*Data in this exercise*:
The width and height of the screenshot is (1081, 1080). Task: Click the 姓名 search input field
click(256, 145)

* * *

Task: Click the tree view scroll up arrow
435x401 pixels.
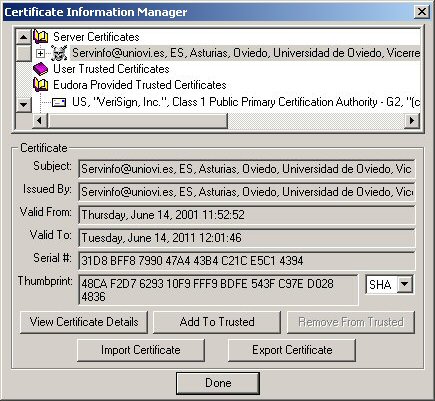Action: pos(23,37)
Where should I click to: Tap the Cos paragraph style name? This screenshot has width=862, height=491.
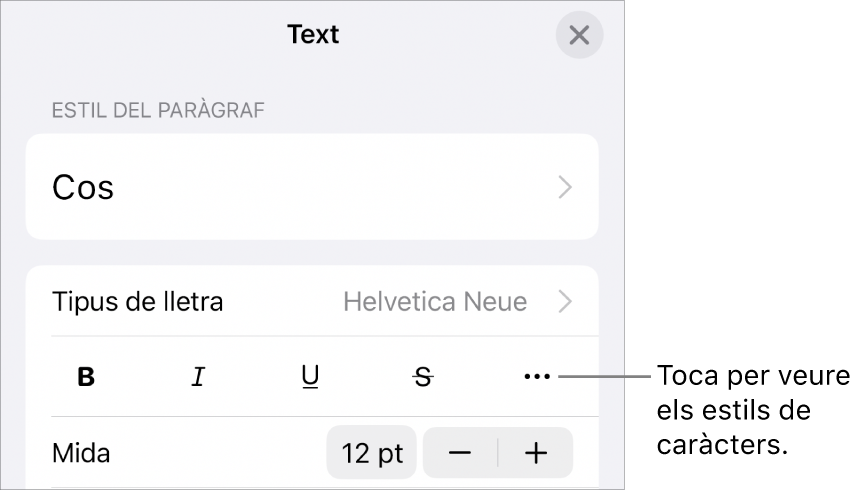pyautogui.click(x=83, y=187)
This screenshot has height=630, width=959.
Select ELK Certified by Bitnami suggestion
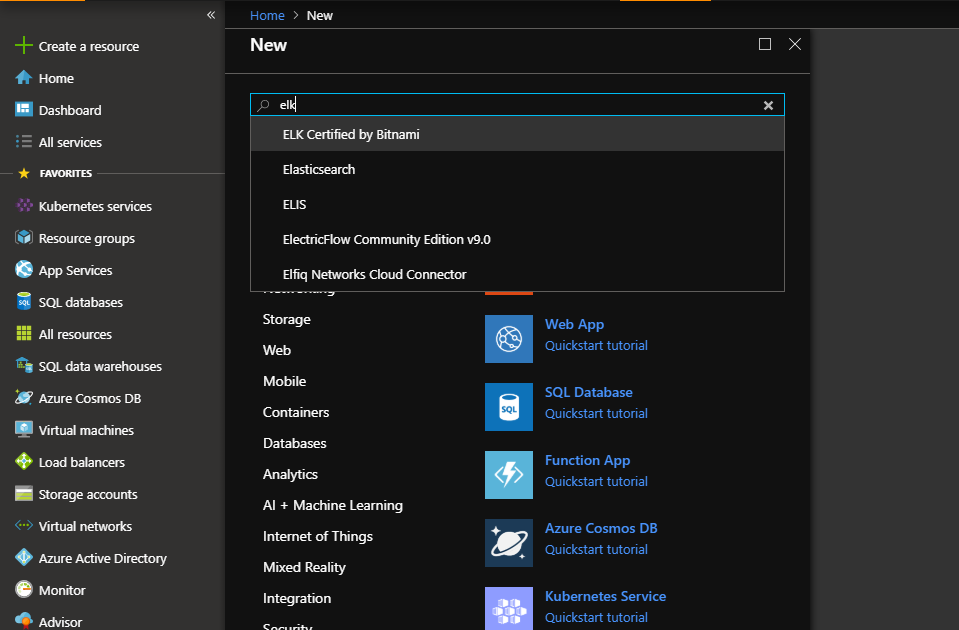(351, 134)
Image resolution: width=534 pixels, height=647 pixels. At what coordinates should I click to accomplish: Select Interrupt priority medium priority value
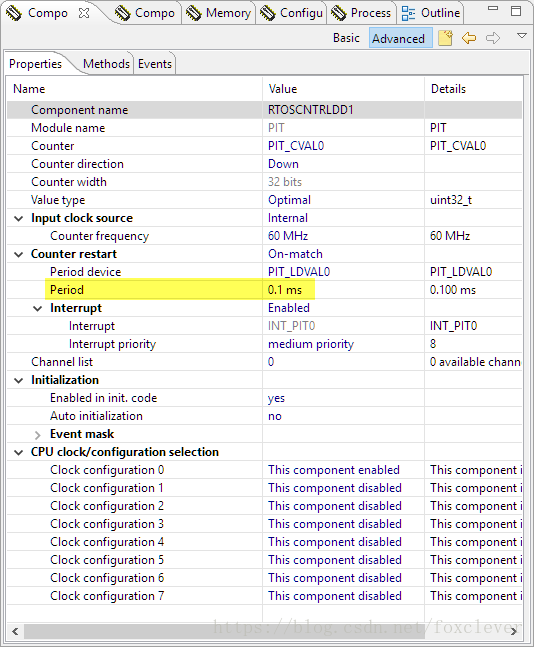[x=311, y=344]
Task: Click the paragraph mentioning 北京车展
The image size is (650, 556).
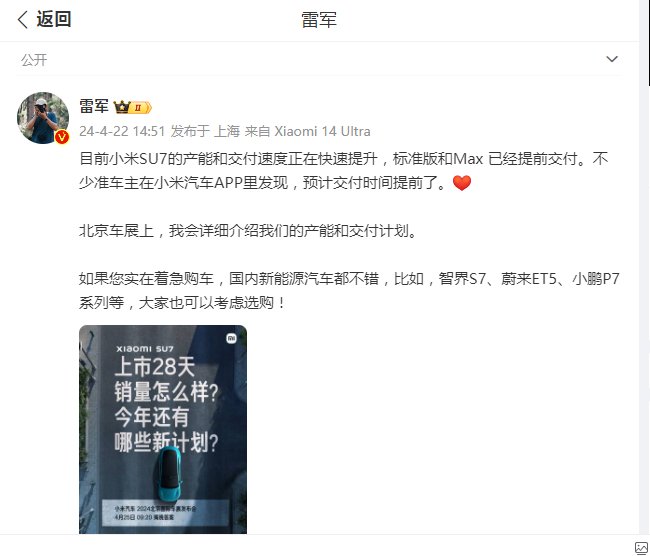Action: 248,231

*Exercise brief*:
Print exactly the lines above that run from the one with "Task: Click the tree view scroll up arrow" to the one with "Task: Click the paragraph mentioning 北京车展", both included. No pictures.

*Solution to the exercise*:
Task: Click the tree view scroll up arrow
435x401 pixels.
Action: pos(23,37)
Where should I click to: Tap the Cos paragraph style name? This screenshot has width=862, height=491.
pyautogui.click(x=83, y=187)
This screenshot has height=630, width=959.
Select ELK Certified by Bitnami suggestion
(351, 134)
Image resolution: width=534 pixels, height=647 pixels. At what coordinates should I click to accomplish: Select Interrupt priority medium priority value
[x=311, y=344]
Task: Click the paragraph mentioning 北京车展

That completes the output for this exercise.